Kashmir’s architecture bears resemblance to many central Asian countries. Even though they have managed to preserve it we are bulldozing, he regretted.

According to him, his art depicts loss and hope. In one of his paintings, he has portrayed Brari Nambal, a city water channel reduced to a stinking lagoon,  pristine and full of beautified surroundings, akin to a water channel flowing in any developed country.

Distinct Physiography

The new generation, he said, needs to preserve our legacy, whether in natural beauty or architecture. “Nations are known by art and architecture.
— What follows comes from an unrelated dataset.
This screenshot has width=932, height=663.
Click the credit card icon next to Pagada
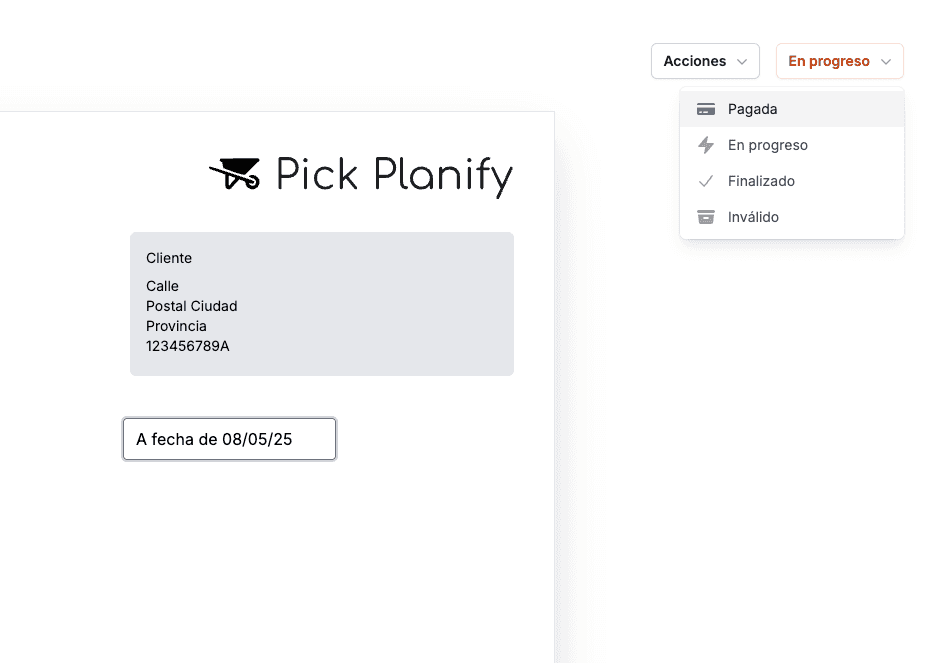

We have distinct physiography. We are surrounded by mountains and rivers and our architecture has developed along these river banks,” Iajaz said, as in other civilizations.

The old city and its rich heritage can be converted and developed into a tourist attraction spot which can boost the economy.
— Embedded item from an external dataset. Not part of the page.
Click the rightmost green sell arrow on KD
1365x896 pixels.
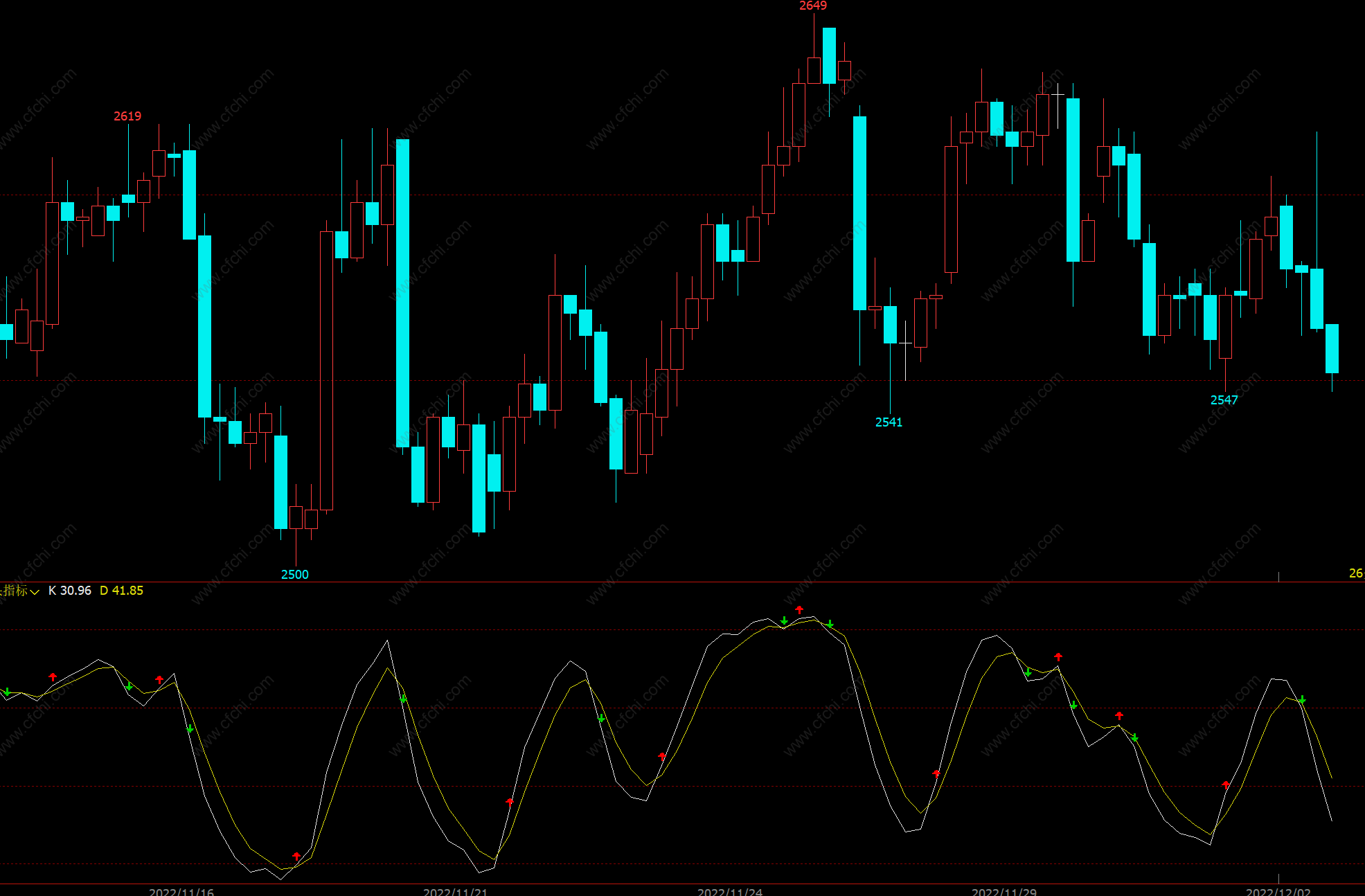(1302, 700)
“I wanted to start with mine first. I am leaving the field for others to come. We are trying to revive our rich, distinct traditional architecture and artwork,” Iajaz said, insisting they are trying to rediscover roots.  As the old heritage houses are brought down in the old city, and new constructions are sprucing up, the people according to him prefer old doors and windows as they are testimony to the fact of resilience and rich architectural work.

There is a need to bring a sense of belonging among people and tell them that they are not without any history, he said. “People lack opportunities and platform. People have talent but do not know how to groom it. We want to be facilitators,” he said.

Iajaz Naqshbandi with his Dr Samia Fazli Naqshbandi in their newly created art gallery in Srinagar

A Family Initiative

However, he admitted that his venture may not have been possible without his family and wife’s support. Dr Samia Fazili Naqshbandi, his wife, sits next to him and has been a companion on his new journey. She is the Director of the art gallery.

“Besides launching talent to new platforms, it will help in distressing students,” Dr Fazili said. However, in the art gallery, there are pictures captured by his son, an IT graduate, Umar Naqshabndi who is based in Malaysia and also by independent photographers. “He is interested in entomology and birds,” she said with pride gleaming in her eyes as she stares at her husband’s and son’s frames in the gallery.

“Kashmir has a self-destructive mode,” the doctor said, and I have seen the pain in his eyes for the loss. “It is those memories and Kashmir I saw him painting. He is depicting Kashmir of the 1970s and ’80s.”

Besides generating awareness, of the diversity of flora and fauna in Kashmir, the couple expects art to be on the walls of educational institutions and other public and private spheres. “The diversity of natural resources, which are captured in photos and paintings are the tip of the iceberg. These should be in the corridors from school to universities,” he said as pictures may imbibe awareness of nature and may give birth to future artists.

As the Kashmiris natural landscape is changing fast and its green gold is depleting, Naqshbandi’s art is a dirge and clarion call she said.

The First Gallery

Even though art in Kashmir continues to survive in the absence of art galleries and institutional support, the Aesthetic Art Gallery will fill the much-needed vacuum. Pertinent to mention, the state art gallery following a controversy in 2015 was closed by the Tourism department in the erstwhile state. This new art gallery has painted glimmers of hope in the stifled artistic world of Kashmir.

In changing the Kashmir landscape, as constructions are sprucing and is becoming a concrete jungle, Naqshbandis’ hope and lament simultaneously. “I am still living in those times when the natural landscapes were untouched. Now I am coming to terms with painful facts,” he said.